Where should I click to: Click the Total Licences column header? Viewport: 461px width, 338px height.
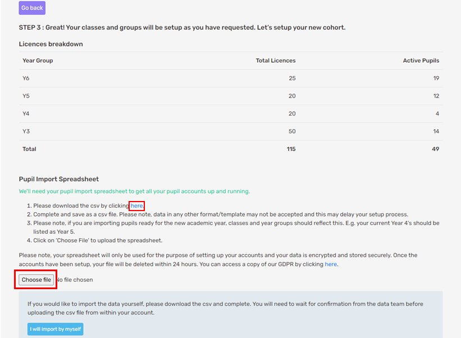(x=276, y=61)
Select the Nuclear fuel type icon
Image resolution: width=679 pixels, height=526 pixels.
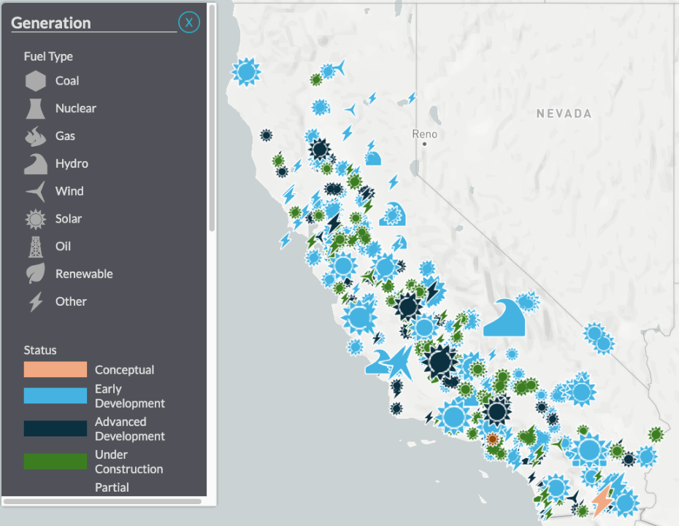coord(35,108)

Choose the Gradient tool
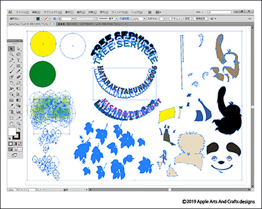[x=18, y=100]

★ ★ ★ ★

PROBLEM DESCRIPTION: Output the entries above verbatim, with no picture included.

WRITTEN SOLUTION:
Where should I click to: Click the Total Licences column header? Viewport: 461px width, 338px height.
(x=276, y=61)
Select the Nuclear fuel type icon
Image resolution: width=679 pixels, height=526 pixels.
coord(35,108)

Choose the Gradient tool
[x=18, y=100]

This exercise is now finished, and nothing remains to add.